In the records below, find each line containing the word "computer" and copy it.

══════════

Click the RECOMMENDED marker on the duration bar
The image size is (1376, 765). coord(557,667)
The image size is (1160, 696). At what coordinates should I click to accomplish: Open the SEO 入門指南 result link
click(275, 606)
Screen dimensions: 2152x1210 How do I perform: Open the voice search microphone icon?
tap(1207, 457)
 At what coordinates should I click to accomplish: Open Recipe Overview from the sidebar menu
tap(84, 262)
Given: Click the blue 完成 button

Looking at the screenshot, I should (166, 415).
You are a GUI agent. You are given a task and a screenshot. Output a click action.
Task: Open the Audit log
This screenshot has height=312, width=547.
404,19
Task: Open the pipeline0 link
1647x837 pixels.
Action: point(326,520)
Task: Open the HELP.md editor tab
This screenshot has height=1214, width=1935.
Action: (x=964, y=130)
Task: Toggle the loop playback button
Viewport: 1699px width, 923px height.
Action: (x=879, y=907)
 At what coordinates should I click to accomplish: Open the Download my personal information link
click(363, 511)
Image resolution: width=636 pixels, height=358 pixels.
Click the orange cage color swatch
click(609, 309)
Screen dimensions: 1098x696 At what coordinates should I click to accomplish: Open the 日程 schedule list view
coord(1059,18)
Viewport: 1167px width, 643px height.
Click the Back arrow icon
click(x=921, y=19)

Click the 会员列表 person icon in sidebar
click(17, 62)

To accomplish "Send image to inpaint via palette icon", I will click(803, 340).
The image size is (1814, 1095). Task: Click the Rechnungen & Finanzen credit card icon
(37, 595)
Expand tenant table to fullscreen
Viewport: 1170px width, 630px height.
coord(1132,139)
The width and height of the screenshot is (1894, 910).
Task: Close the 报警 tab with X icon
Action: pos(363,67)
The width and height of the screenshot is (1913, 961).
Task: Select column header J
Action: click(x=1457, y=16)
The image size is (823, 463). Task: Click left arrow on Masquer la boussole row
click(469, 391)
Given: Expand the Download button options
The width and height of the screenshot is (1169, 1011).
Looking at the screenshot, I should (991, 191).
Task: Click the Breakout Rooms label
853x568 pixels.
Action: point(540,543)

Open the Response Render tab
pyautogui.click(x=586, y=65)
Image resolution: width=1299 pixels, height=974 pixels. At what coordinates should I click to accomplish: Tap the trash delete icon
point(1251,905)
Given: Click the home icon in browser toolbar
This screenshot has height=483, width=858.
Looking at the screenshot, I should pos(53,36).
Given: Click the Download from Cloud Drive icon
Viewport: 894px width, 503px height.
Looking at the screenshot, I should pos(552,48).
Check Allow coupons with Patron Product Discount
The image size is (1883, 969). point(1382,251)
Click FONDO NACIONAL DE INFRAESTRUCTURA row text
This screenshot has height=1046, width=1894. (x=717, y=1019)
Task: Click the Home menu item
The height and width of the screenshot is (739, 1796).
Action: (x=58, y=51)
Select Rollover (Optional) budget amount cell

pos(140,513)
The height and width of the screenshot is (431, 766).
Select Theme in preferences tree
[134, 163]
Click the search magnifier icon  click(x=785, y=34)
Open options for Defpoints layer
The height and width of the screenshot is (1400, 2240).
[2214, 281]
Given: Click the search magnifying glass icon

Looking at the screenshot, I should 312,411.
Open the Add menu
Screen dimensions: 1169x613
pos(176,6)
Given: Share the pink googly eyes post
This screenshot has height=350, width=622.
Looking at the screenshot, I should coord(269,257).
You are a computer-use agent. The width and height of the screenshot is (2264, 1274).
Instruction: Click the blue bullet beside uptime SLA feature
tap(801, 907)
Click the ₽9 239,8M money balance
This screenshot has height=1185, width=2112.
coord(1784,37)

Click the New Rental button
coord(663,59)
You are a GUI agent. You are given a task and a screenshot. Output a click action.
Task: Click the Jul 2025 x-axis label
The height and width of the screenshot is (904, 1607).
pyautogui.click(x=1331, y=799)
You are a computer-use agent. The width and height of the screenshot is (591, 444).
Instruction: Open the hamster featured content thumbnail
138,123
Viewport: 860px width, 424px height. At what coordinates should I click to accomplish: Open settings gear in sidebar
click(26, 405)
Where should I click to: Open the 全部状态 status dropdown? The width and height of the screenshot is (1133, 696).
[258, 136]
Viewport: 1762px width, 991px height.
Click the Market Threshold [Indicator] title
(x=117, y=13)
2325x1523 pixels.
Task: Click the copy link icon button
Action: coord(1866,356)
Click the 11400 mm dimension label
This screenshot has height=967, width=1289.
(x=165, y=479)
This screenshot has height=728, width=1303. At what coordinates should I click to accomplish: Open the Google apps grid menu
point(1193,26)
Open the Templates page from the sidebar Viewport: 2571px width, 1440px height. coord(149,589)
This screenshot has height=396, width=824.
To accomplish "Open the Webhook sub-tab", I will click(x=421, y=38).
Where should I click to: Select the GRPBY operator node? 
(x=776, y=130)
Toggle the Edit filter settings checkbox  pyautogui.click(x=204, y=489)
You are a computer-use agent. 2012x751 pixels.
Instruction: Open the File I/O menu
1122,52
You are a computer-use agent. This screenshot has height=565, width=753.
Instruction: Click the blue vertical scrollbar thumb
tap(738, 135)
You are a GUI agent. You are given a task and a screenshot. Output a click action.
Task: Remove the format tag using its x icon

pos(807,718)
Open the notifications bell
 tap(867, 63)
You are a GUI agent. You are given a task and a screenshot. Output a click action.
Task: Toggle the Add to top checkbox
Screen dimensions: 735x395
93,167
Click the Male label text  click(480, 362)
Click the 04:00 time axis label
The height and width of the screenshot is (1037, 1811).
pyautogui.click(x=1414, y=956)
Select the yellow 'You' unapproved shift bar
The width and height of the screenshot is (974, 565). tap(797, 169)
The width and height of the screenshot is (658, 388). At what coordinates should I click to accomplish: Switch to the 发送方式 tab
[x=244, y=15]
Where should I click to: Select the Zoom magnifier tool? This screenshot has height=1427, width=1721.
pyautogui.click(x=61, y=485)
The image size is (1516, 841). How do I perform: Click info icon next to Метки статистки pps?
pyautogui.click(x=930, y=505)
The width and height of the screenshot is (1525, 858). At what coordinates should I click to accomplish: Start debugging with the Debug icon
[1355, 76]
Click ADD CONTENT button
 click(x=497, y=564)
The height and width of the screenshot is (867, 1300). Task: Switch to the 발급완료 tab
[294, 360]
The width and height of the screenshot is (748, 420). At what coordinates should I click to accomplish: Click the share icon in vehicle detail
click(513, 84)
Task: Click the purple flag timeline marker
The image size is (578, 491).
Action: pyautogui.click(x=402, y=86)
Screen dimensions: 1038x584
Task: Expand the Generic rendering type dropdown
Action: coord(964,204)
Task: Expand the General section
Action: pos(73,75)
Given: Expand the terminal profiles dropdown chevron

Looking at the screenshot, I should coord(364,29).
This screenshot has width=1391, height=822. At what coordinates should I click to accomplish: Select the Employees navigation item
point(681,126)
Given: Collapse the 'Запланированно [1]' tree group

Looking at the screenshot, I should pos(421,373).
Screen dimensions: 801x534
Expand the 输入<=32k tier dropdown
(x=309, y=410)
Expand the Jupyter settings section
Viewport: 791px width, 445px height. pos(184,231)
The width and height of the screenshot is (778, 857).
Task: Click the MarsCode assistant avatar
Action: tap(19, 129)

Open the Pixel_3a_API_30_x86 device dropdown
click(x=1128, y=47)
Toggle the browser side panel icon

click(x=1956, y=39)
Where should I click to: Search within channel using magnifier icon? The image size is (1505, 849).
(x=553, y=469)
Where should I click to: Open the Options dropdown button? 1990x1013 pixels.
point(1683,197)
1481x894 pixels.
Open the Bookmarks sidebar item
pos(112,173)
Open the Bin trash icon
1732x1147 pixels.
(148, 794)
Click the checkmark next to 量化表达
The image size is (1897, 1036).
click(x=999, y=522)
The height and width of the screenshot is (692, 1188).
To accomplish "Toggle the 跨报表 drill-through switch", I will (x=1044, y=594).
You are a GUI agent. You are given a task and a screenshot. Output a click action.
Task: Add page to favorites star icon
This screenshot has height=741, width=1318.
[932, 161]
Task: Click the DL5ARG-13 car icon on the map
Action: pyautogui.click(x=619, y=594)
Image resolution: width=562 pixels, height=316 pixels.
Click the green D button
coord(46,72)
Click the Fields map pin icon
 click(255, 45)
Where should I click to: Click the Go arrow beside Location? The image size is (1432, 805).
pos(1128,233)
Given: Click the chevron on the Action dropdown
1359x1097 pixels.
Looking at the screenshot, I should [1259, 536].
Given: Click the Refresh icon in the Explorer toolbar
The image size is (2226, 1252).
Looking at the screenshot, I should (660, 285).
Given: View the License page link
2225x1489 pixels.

══════════

Response to the task
You are a computer-use agent. The width and height of the screenshot is (2264, 1274).
You are a computer-use agent. The width and height of the screenshot is (591, 444).
You are a computer-use agent. 2012x751 pixels.
You are a computer-use agent. This screenshot has height=565, width=753.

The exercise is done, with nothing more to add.